From Kyoto to Kobe is a ride of two and a half hours in the train. The road skirts the hills which bound Kyoto, passes Osaka, and follows some rivers that flow higher than the level of the country—indeed, the road runs through tunnels under three large streams!
The terracing of the land is very marked along this route. Japanese methods of farming and irrigation require that the land shall be level, and so the country is all plotted off into little irregular terraces. The ground is saturated with water, which stands to a depth of several inches around the growing crops. Paddy-fields are really ponds of standing water, while a farm is a marsh, the house alone rising above the surface. Farmers, while taking in their rice or plowing their fields, work with the water and thick black mud up to their knees.
Kobe is the foreign name applied to Hyogo, the treaty-port. It is next to Yokohama in commercial importance. The foreigners in Kobe—English, German and American—have a very pleasant club, and pretty bungalows on the hills back of the town. A beautiful waterfall and the Temple of the Moon are not far away.
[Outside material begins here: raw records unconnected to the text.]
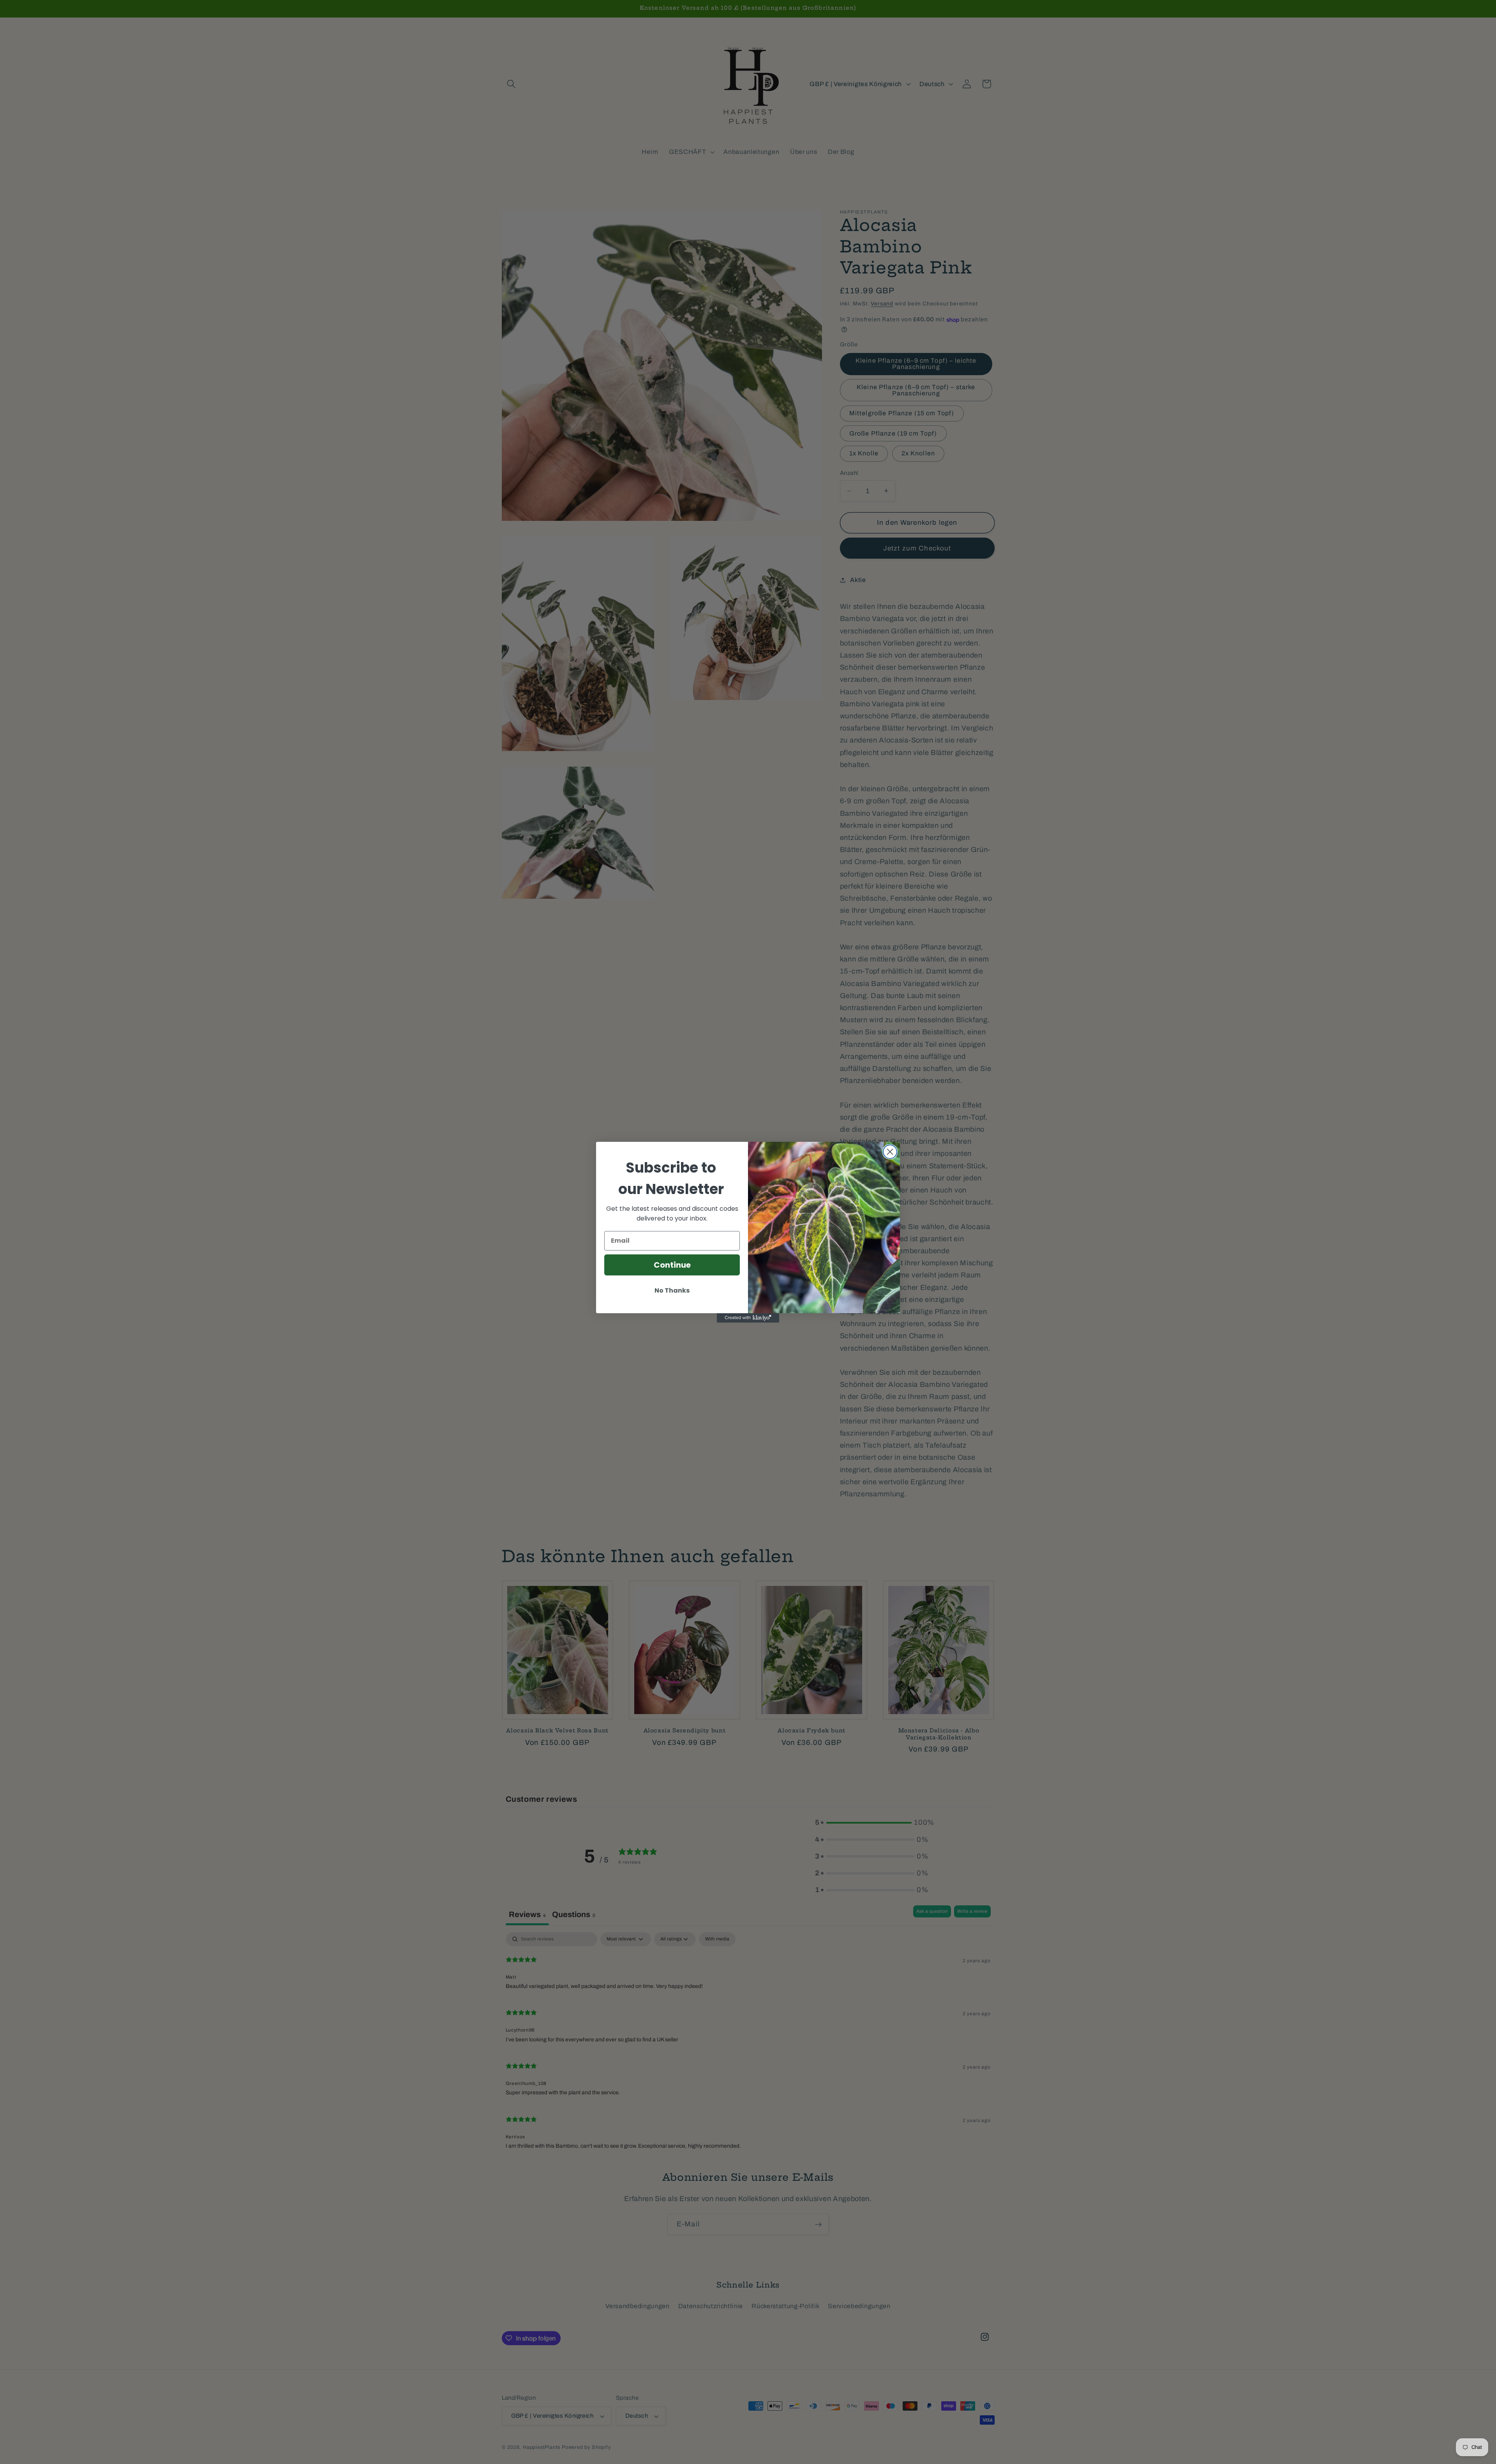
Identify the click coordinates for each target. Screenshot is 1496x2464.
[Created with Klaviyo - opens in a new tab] (748, 1318)
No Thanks (672, 1290)
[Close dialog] (890, 1152)
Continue (672, 1264)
Maiko, in the province of Harima, is one of the most enchanting spots in this part of Japan. It is near the upper entrance to the Inland Sea, not far from Kobe. Nothing can be more fairy-like and mysterious than the spreading, twisted trees on the white sand there in the moonlight. Maiko means dancing girl, and the place gets its name from the effect given the ancient pines when the wind blows the sand into shifting scarfs about them.
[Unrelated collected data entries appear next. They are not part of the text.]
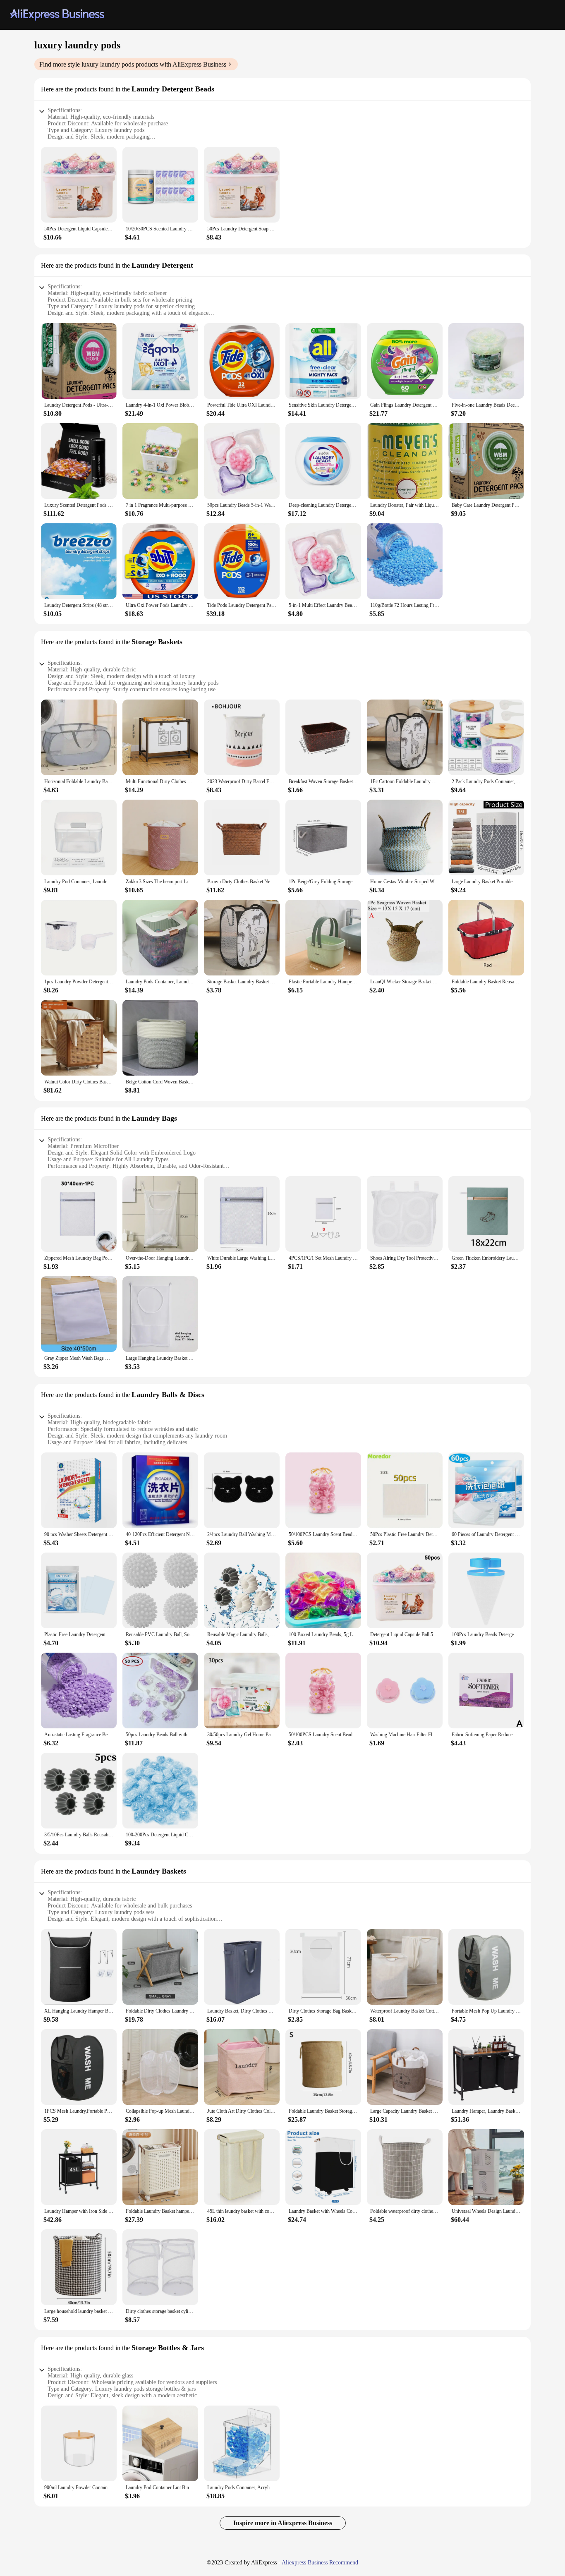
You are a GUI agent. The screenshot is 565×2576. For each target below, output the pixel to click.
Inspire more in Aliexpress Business (282, 2522)
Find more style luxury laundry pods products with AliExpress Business (132, 64)
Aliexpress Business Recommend (320, 2562)
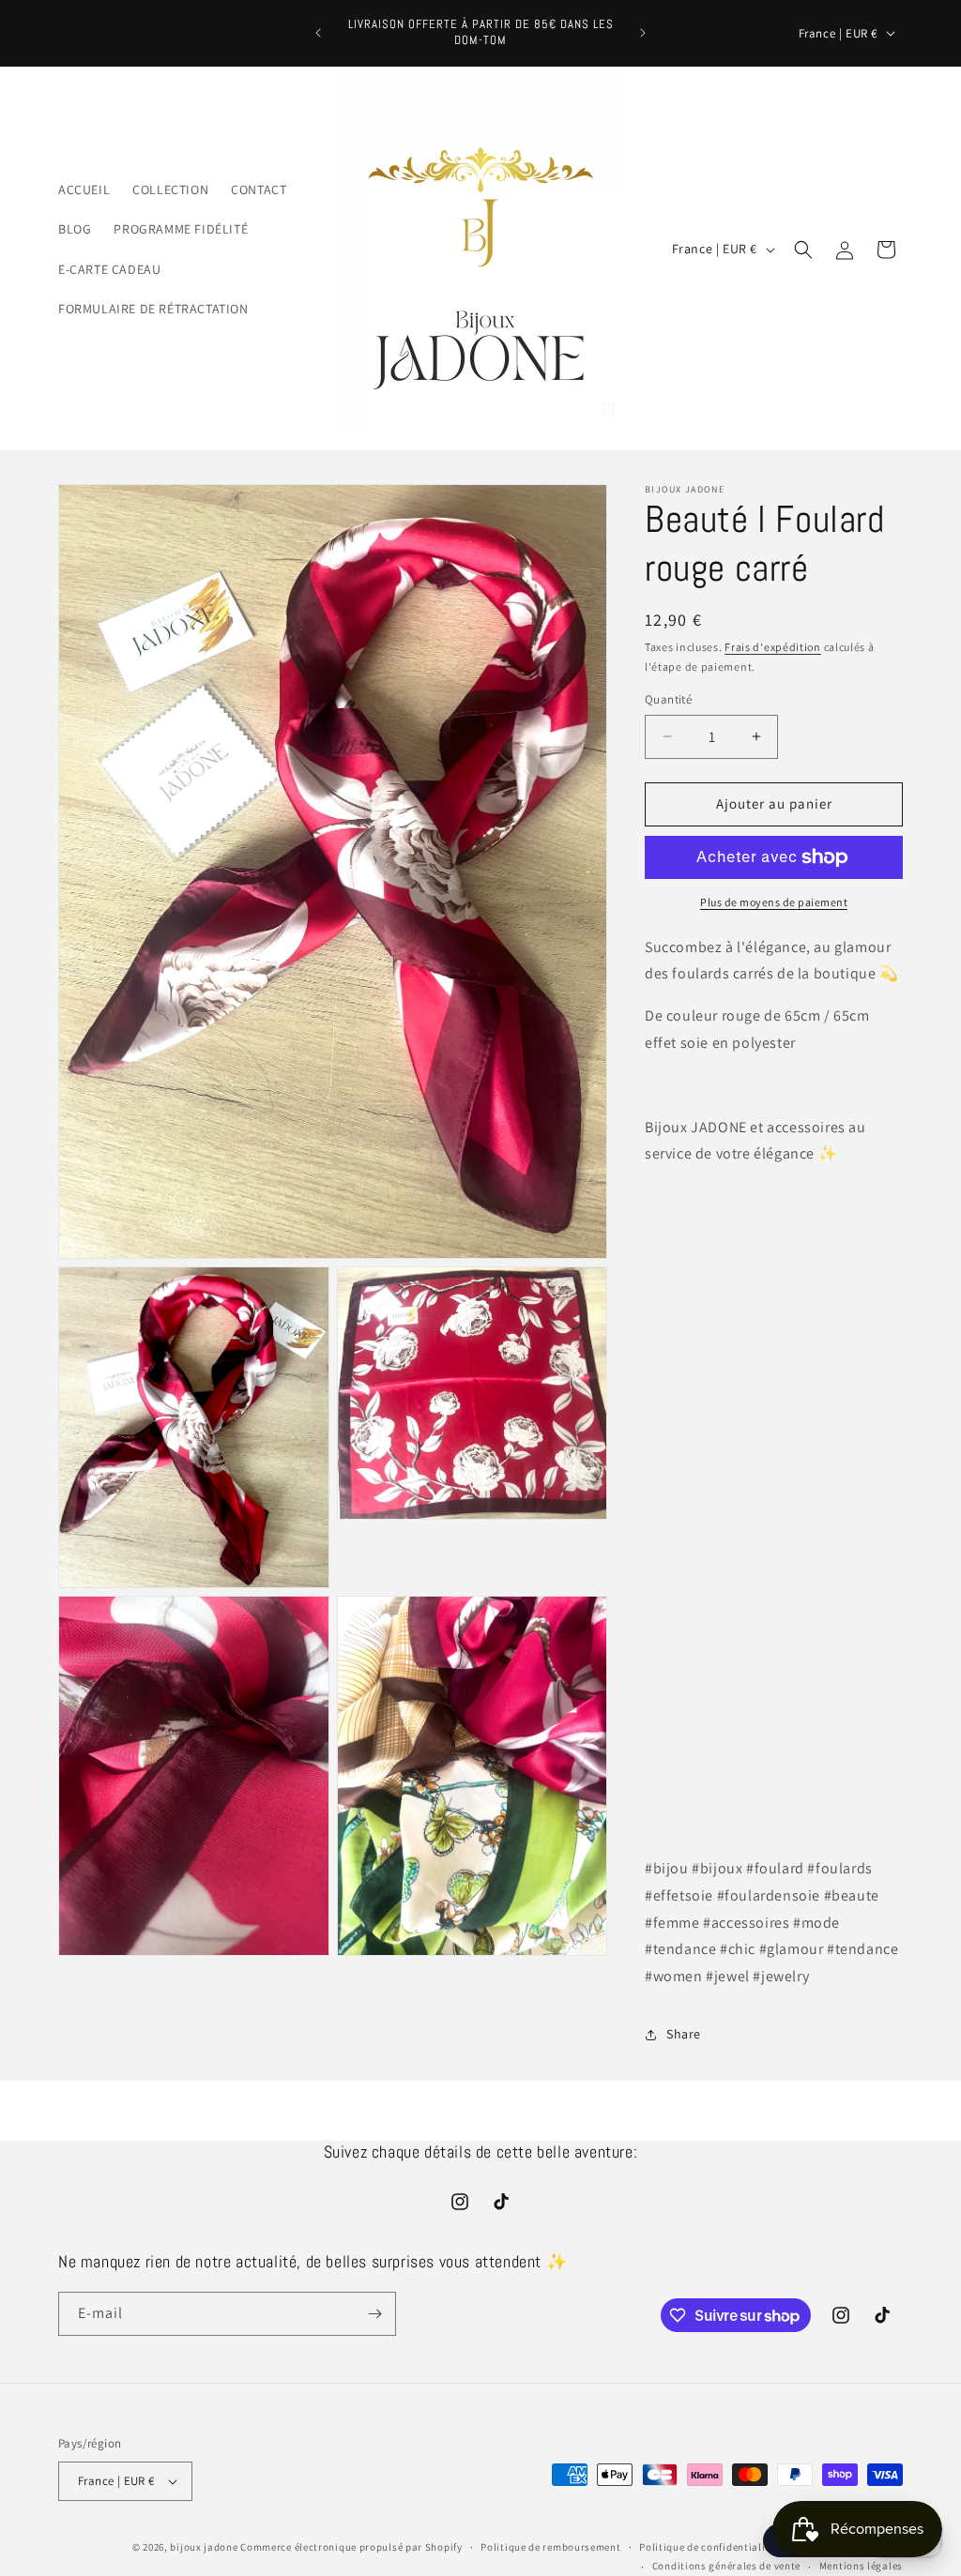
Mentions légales (861, 2565)
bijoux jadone (203, 2546)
Lake Shinji, on the northern coast, is also one of the most interesting places in the country and one seldom seen by foreigners. Ogo-Harito is famous for its giant rocks washed by the sea into strange and fantastic shapes. It is the female spirit of the west coast, while Matsushima is considered the male spirit of the east coast.
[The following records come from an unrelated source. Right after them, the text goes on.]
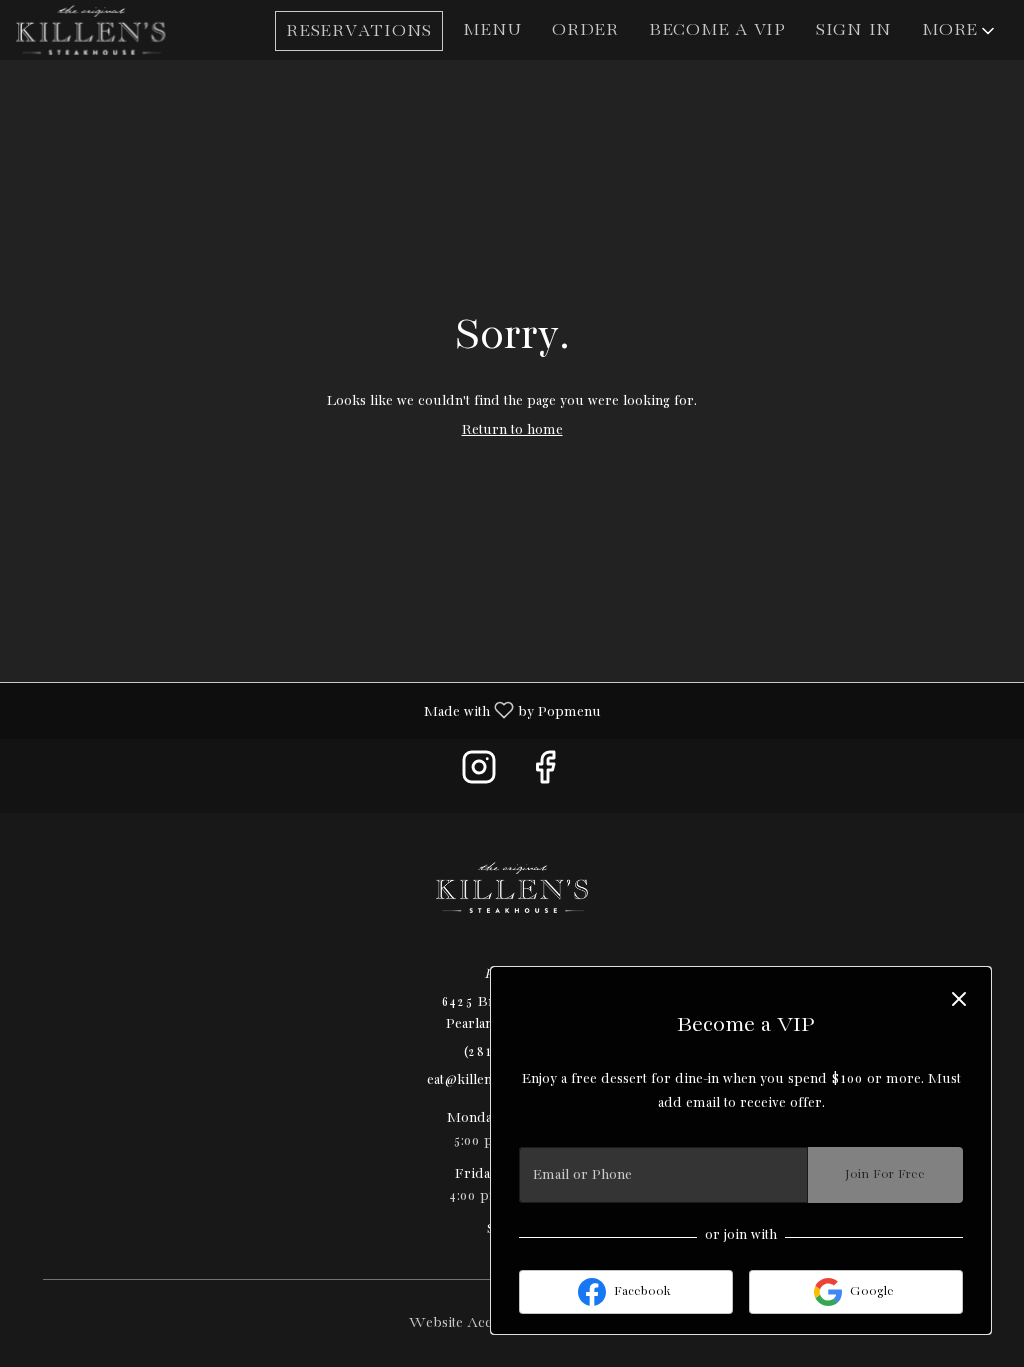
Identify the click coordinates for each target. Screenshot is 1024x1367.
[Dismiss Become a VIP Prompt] (959, 999)
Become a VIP (717, 30)
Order (585, 30)
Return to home (512, 430)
If one has time, Yahakii should be seen, for it is a very strange valley with its enormous conventional terraces made by nature. At the bottom of the canyon is a swift river, and temples are perched here and there on high crags. Koro Halcho, in the province of Kii, is very beautiful, especially in the spring when the gorge with its deep cliffs is made lovelier still with wild flowers. A motorcyclist would find inviting trips in Hokkaido, where the roads are not bad, though it is rather difficult getting there. Over on the other coast, from Nazano to Navetta, and around Kamisana, there are good roads.
Our trip through the Inland Sea, from Kobe to Nagasaki, was one of the most delightful experiences that we had in Japan. We chartered a boat at Kobe, after an extravagant comedy of errors. L. went on board at midnight to examine it, and the agent did not discover until after the business was finished that it was not the boat which he intended L. to see at all; but the captain was too quick for him, and seized the opportunity to make a good bargain.
It turned out very well indeed for us. The steamer was of two hundred tons burden, one hundred and fifty feet long, with very comfortable cabins—two small ones in European style and one large one extending entirely across the boat, with mats in native style, where Japanese passengers may lie side by side on their comforters. We took our own supplies, and had a very good cook until he went off one night on a spree.
We went aboard one evening, and sailed at daybreak next morning, being awakened by the rattling of the chain and the churning of the propeller. Soon we were gliding out of the harbour between the shipping, just as the sun came up out of the Eastern Ocean, chasing the shadows down the hillsides and bathing the shore in a glorious crimson. We turned Hyogo Point and headed for Akashi Straits, to enter the Inland Sea, passing palisades like those on the Hudson.
All day long we went through the archipelago of green and yellow islands. At first the sea was glassy, then gently ruffled, and junks and sampans with queer sails glided by. Toward evening we passed into even narrower passages and straits, and the moon rose, all silver in the twilight sky, while we turned many times, now to the right, now to the left, finally coming to anchor off the twinkling lights of Onomichi. We landed after dinner and walked through the little town, then sat out on deck and sang in the flooding moonlight.